JENDELA

423 24 4
                                    

Kakekku adalah pengrajin batu marmer yang cukup terkenal di Kota Tulung Agung. Pagi, siang dan malam ia tidak pernah berhenti bekerja kecuali untuk makan atau ada tamu yang sedang bertandang ke rumah. Kakekku termasuk tipe orang yang kolot. Beliau selalu mengimbau kami, cucu-cucunya, untuk tidak ngelayap saat magrib. Selain itu, beliau tidak pernah memercayakan pekerjaannya kepada karyawannya. Semua finishing dikerjaan olehnya, baru setelah itu asisten Kakek yang akan mengurus seluruh proses pengiriman hingga barang tiba di rumah pemesan.
Saat ini keluargaku sedang berlibur di rumah Kakek, aku sangat senang.

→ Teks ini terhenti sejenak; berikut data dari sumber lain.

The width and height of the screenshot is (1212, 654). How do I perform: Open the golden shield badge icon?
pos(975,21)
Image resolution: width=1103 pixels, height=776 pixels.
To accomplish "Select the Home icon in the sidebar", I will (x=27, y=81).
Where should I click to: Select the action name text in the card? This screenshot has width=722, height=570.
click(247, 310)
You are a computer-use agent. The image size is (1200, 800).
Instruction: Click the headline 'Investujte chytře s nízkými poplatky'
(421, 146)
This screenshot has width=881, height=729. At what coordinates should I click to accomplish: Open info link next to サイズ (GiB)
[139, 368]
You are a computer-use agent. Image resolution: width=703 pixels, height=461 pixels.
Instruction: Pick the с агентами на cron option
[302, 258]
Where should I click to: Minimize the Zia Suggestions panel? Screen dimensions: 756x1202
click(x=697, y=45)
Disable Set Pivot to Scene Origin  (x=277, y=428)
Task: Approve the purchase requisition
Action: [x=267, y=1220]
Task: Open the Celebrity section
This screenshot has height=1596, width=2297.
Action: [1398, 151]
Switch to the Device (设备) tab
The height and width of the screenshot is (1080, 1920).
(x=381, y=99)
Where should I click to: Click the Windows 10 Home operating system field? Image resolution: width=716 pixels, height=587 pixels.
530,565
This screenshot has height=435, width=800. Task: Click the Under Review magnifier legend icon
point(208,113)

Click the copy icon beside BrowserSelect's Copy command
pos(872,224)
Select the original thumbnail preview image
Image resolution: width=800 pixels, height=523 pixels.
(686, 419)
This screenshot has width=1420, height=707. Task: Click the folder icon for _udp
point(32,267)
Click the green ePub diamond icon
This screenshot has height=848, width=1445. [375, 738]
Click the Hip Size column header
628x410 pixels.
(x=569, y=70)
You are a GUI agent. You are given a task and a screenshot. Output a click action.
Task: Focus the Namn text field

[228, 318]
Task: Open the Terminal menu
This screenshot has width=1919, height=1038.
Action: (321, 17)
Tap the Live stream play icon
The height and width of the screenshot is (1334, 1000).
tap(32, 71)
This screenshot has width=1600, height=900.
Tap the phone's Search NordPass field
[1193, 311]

Apalagi saat mengetahui orangtuaku memutuskan tinggal di rumah Kakek lebih lama dari liburan yang biasa kami lakukan. Jujur saja, bertandang ke rumah Kakek ini adalah hal yang kunanti-nanti, sebab alam pedesaannya sangat indah, masih rimbun ditumbuhi pohon besar dan banyak suara serangga hutan yang masih terdengar di sekitaran. Keistimewaannya yang lain adalah aku juga bisa menghabiskan waktu dengan mandi di kali yang airnya jernih sambil memakan wortel mentah yang baru dipetik dari ladang. Nikmat Tuhan manakah yang kau dustakan?
Ayahku penggila kopi. Ia tidak pernah melewatkan waktu untuk menyeruput kopi di teras sambil menikmati pisang goreng yang disajikan oleh Ibu dan Nenek sambil bercengkerama dengan Kakek yang telah menyelesaikan pekerjaannya. Kakakku lebih sering menghabiskan waktunya dengan Tanteku yang juga tinggal di rumah Nenek atau membaca komik dan novel yang ia bawa dari rumah.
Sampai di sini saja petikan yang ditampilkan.